I began, "Adrianna, I need you to go to the bathroom, change into your pajamas, and then we'll eat." The change from happy child to tantruming one was instant. While I heated food for Scott's parents, and Scott and me, Adrianna wandered around, complaining, ordering people to do what she wanted, and screaming. Steve, Julie, Scott, and I continued as if not hearing her.

Her irritation climaxed as we all sat down at the table to eat, and she came over (still attired in her leotard) to sit down. She saw instantly that there was no plate at her spot. More screaming. We prayed and ate our entire dinners while she screamed and whined the whole time. We even discussed events of the day and week normally, as if there were no other noise. (Scott's parents are on board with the changes we're working towards!)

Adrianna's complaints turned to pleads. "MOM! Listen to me! I want to talk to you! Last time I ate this food in my pajamas, it got all over them. It is so messy! I just don't want to get my pajamas on! I'M HUNGRY! I WANT FOOD!"

We finished our dinner, and everyone got up, and cleared the table. Adrianna started begging me to come with her to help her. When she finally asked genuinely and with a "Please," I came with her. As soon as I was in her room, she ordered me, "Put these clothes from gymnastics away!" "No." "YES! YOU NEED TO PUT THEM AWAY." I walked away.

She followed me, and then quickly started screaming, "I NEED TO GO TO THE BATHROOM!" I led her in there, peeled off her already dripping leotard, and allowed her to finish on the toilet.

Meanwhile, Scott's parents said their goodbyes. Scott and I did a quick, whispered consultation about whether we should help her get her pajamas on. Without a word, I took Adrianna to her room, started putting her underwear on, and even in her fatigue, her muscle memory took over. I started her pants and shirt the same way; she completed each automatically.

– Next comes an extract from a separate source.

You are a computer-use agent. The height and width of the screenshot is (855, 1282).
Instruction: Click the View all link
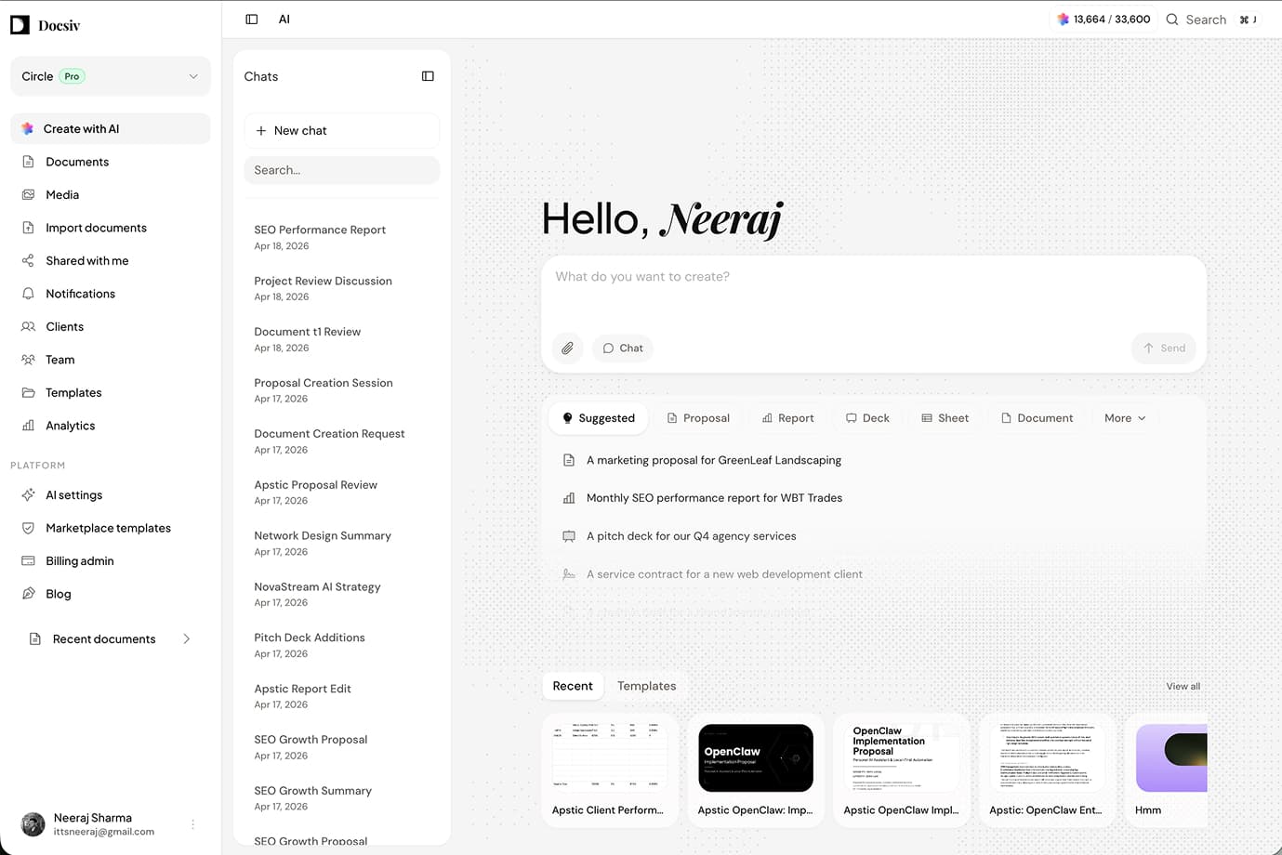1182,686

I led her back to the dining room, set her in front of her plate, and she devoured her dinner. Scott and I decided to stand next to her, instead of rejoining her at the table. We talked kindly with her about gymnastics. We figured that since she was back in a calm state and doing what we had asked, she should be rewarded with positive attention. She soaked it up, basking in her parents' attention.

In the middle of the meal, she looked at me genuinely, longing for my approval, longing to repair the hurts. "Mom, this is a healthy meal. Thank you for making it for me." Of course, I smiled right back at her. "Thanks, honey."

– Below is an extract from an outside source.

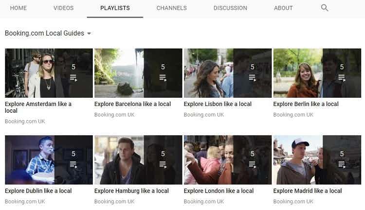
Task: Click playlist queue icon on Lisbon thumbnail
Action: point(252,78)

From there, our happy child returned. She even understood when we told her that she would miss out on stories in Mom and Dad's bed (her favorite nighttime ritual). Without a complaint, we put her right to bed.

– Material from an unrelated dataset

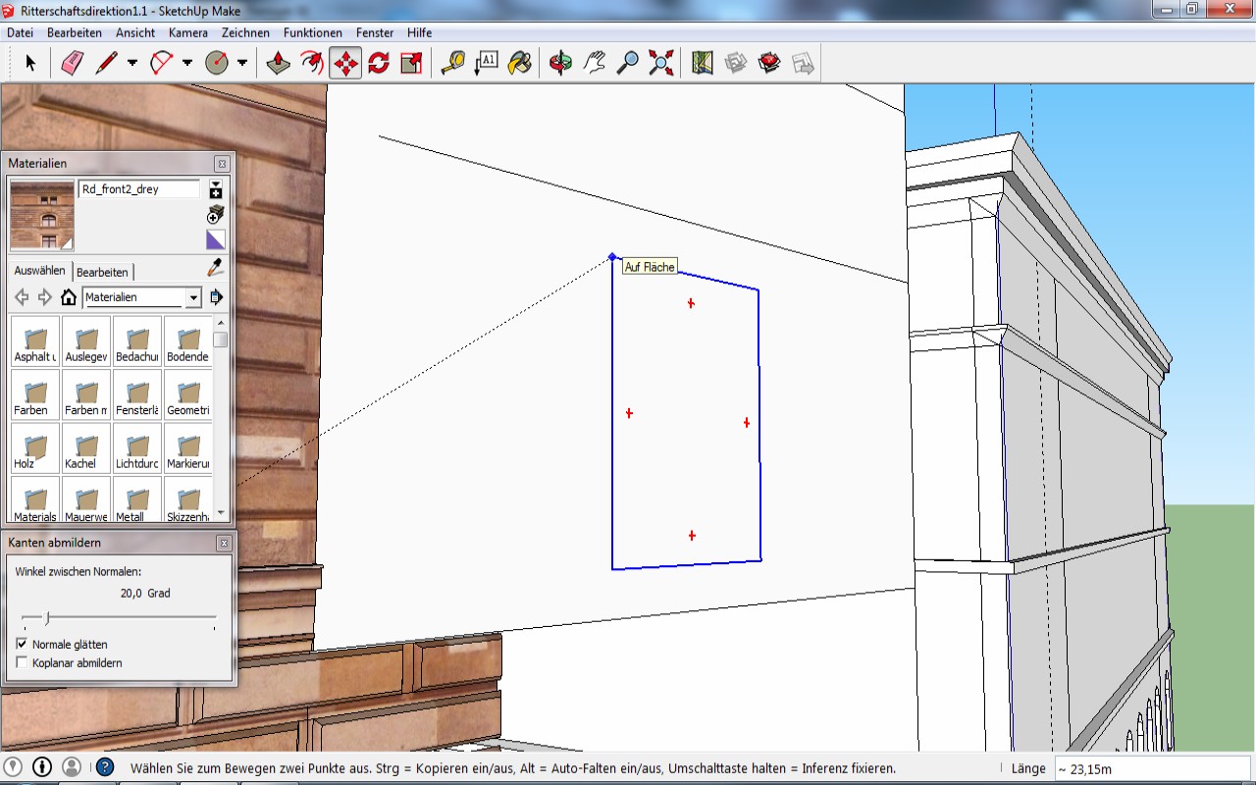
Task: Select the Eraser tool in the toolbar
Action: click(x=73, y=64)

And so the adventure continues... We'll see what tomorrow holds. Oh! And she asked several times, after she regained control of herself, "Mom, could we please read that New Kid by Friday book tomorrow??"

Comments

Unknown said…
Emmy I am SO proud of you! That has to be so hard. It's awesome that your in-laws are right there supporting you too!! keep it up and keep on posting, this is great stuff!
:) GREAT work!!! You can do it!! Well done!!

Just remember, it took a long time to build her habit, and it takes a while to re-make a new one.

Keep up the awesome work!
Fishy_Fam said…
So proud of you, Em! It doesn't sound easy, but definitely like you are making a difference. Keep it up, and please keep sharing; I am enjoying getting some ideas. I used a few trick with Bennett yesterday and he ended up cleaning up the living room and his room instead of moving on.
While I don't have kids but I have to say I am finding this very interesting! Thank you for sharing this Em!